Even in the wake of a sweeping election victory for incumbent Prime Minister Shinzo Abe, the mood towards Japanese Yen (JPY) exchange rates soured.
While this averted the sort of political upset that has dogged similar votes around the world over the last year, markets were not particularly thrilled by Abe’s government gaining such an apparently strong mandate.
With the Liberal Democratic Party holding onto a strong majority, the program of ‘Abenomics’ looks set to continue for the foreseeable future, further decreasing the odds of the Bank of Japan (BoJ) returning to a tightening bias.
As ultra-loose monetary policy is likely to persist until the BoJ reaches its 2% inflation target, which is still a distinctly distant prospect at this juncture, support for the Yen appears relatively limited.
Rising UK Growth Boosted GBP JPY Exchange Rate
Demand for Pound Sterling (GBP) exchange rates, on the other hand, leapt after the third quarter UK gross domestic product data bettered expectations on Wednesday.
This saw Sterling surge higher across the board, with investors encouraged to find that growth had unexpectedly accelerated from 0.3% to 0.4% on the quarter.
While this is still some way short of the long-term average, this modest uptick helped boost the GBP JPY exchange rate further.
The relative resilience of domestic growth is likely to give Bank of England (BoE) policymakers greater cause for confidence, prompting the odds of an imminent interest rate hike to rise.
With markets increasingly betting on the BoE opting to tighten monetary policy next week, there was little reason not to favour the Pound.
Steady Japanese Inflation to Limit Yen (JPY) Demand
Even so, the Yen could find a rallying point ahead of the weekend if September’s Japanese consumer price index proves positive.
Although forecasts point towards inflationary pressure remaining steady, at an underwhelming 0.7% on the year, the impact of any upside surprise is likely to be significant.
However, if inflation fails to show any fresh signs of acceleration then the mood towards the Yen is likely to remain generally muted.
With the BoJ looking set to maintain its dovish bias until CPI is markedly closer to the target range investors may struggle to find any particular cause for confidence in the near term.

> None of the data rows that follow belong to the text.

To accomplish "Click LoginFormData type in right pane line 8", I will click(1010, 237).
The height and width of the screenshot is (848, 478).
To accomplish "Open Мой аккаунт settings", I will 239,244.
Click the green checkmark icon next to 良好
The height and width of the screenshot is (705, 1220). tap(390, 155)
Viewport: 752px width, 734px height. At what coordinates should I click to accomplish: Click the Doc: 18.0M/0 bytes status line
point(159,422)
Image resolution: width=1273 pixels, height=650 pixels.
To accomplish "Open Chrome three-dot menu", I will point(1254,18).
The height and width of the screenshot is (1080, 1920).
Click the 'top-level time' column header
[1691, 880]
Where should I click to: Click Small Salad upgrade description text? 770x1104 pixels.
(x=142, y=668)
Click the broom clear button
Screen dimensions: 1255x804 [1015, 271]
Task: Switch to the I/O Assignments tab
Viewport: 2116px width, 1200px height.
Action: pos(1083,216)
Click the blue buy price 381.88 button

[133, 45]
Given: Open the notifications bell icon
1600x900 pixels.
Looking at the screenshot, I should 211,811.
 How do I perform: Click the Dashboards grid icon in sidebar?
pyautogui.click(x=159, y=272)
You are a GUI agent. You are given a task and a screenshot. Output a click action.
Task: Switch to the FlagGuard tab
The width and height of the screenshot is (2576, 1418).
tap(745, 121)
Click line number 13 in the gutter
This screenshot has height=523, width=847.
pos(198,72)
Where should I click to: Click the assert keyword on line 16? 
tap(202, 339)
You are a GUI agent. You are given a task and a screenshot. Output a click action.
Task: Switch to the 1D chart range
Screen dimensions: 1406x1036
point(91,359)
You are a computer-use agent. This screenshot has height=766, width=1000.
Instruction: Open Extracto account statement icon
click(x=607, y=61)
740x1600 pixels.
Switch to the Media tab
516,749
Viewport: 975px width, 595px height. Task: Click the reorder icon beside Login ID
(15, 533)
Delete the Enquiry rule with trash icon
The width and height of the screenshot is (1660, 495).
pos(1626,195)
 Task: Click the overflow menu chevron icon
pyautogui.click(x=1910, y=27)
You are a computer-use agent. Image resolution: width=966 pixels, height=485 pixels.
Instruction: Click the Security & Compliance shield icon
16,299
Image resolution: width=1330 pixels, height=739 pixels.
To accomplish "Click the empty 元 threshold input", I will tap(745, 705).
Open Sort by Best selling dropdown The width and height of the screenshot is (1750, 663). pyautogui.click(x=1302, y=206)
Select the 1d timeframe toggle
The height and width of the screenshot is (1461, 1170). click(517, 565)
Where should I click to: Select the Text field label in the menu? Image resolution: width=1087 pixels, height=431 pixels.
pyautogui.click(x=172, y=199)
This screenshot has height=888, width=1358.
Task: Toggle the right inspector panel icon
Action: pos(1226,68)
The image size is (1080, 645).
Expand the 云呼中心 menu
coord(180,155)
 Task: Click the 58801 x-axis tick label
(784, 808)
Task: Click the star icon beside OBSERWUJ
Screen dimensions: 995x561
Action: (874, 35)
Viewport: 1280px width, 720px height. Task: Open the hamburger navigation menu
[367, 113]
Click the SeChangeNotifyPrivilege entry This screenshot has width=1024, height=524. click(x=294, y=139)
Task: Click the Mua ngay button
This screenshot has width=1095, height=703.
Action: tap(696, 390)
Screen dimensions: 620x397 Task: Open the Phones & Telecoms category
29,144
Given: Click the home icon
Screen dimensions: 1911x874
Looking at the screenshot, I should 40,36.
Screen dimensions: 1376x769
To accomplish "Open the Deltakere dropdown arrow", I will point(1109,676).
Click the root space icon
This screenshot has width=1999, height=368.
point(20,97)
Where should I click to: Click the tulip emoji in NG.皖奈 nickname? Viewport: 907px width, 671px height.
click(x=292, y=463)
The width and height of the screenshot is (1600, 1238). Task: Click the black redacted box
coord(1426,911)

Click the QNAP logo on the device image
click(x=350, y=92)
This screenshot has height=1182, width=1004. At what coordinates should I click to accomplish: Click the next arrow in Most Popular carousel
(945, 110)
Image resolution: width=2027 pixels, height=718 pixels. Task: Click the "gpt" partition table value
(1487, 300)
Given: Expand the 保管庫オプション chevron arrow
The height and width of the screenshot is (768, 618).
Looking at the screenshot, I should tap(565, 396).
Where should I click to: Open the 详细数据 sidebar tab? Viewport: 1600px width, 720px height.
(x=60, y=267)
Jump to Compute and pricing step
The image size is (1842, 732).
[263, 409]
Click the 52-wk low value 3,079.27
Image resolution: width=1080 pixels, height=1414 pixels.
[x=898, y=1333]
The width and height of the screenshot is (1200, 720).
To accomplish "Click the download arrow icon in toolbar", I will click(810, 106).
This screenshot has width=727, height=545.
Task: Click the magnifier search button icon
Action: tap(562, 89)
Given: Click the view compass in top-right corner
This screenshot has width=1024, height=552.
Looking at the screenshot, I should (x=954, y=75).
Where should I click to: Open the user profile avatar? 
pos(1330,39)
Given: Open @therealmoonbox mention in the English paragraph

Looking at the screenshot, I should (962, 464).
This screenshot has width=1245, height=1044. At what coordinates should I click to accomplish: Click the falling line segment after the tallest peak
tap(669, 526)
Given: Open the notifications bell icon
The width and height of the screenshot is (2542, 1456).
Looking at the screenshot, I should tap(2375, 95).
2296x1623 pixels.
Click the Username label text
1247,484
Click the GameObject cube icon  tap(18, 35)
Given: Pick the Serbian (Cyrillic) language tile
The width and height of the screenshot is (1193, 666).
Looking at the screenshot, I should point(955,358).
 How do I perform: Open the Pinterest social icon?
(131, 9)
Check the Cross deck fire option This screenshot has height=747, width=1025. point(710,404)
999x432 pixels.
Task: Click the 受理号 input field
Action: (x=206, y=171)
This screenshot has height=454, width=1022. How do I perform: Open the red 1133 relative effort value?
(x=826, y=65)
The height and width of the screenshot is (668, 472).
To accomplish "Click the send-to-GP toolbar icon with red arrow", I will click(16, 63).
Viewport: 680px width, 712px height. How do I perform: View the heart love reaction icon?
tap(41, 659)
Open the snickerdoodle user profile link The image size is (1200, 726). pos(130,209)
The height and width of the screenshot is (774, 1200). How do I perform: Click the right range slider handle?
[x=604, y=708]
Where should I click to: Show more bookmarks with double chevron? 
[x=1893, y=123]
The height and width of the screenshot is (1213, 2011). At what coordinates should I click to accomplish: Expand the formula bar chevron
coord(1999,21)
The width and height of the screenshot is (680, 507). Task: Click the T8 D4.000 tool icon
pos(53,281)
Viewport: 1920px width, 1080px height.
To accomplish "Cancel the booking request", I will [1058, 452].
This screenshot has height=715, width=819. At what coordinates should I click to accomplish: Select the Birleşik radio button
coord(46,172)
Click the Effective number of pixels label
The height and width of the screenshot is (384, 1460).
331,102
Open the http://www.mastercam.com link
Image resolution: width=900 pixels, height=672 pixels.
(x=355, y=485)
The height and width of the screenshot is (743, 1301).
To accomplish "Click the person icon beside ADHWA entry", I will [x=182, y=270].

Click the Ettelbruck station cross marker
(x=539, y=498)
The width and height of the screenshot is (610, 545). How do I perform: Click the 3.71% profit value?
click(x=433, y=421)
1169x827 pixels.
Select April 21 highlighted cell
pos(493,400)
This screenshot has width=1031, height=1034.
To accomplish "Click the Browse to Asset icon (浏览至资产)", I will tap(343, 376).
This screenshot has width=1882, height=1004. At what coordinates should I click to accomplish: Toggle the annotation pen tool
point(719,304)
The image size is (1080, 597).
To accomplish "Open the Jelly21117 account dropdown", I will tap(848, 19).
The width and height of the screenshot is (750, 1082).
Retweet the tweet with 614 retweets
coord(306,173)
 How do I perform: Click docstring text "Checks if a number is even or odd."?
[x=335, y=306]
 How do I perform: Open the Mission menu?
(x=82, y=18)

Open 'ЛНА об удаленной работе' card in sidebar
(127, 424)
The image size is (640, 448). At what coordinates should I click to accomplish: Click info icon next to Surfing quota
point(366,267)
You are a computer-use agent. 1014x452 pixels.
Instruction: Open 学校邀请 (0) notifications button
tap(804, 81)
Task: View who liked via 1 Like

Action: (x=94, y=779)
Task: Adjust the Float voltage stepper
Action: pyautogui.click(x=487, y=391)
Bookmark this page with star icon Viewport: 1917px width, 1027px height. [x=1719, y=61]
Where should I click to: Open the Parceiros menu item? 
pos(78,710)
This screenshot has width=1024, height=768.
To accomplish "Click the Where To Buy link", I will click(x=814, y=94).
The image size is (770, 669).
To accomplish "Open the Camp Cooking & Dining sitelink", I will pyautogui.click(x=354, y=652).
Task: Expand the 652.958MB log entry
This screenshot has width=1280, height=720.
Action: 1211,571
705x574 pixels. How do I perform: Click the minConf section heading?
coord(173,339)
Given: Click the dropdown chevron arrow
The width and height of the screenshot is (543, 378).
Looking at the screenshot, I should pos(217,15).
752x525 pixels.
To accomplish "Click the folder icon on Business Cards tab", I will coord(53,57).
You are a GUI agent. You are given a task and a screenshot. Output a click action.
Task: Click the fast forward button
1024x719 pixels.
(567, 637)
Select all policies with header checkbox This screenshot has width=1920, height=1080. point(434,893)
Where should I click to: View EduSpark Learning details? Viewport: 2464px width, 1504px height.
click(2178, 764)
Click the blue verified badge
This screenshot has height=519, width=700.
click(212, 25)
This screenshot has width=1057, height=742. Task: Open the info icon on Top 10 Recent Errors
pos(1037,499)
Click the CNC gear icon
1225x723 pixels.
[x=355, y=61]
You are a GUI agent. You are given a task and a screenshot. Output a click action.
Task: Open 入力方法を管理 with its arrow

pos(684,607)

Safe-haven demand could help to shore up the Yen, though, if there is any major deterioration in market risk appetite.
BoE Decision Remains Potential Source of GBP Exchange Rate Volatility
While October’s CBI retailing reported sales disappointed significantly to the downside on Thursday this failed to particularly dent the prospect of an imminent BoE rate hike.
At this stage the BoE would likely risk losing some of its credibility if it left rates on hold at its November policy meeting, given that a return to policy tightening has been so clearly telegraphed.
As a result the GBP JPY exchange rate is likely to remain supported over the coming days, barring any major developments relating to Brexit.
However, if the Monetary Policy Committee (MPC) shows a major split of opinion and the decision proves tight this could leave the Pound vulnerable to renewed pressure.
Should the Bank surprise markets by not delivering the expected rate hike Sterling could slump sharply across the board.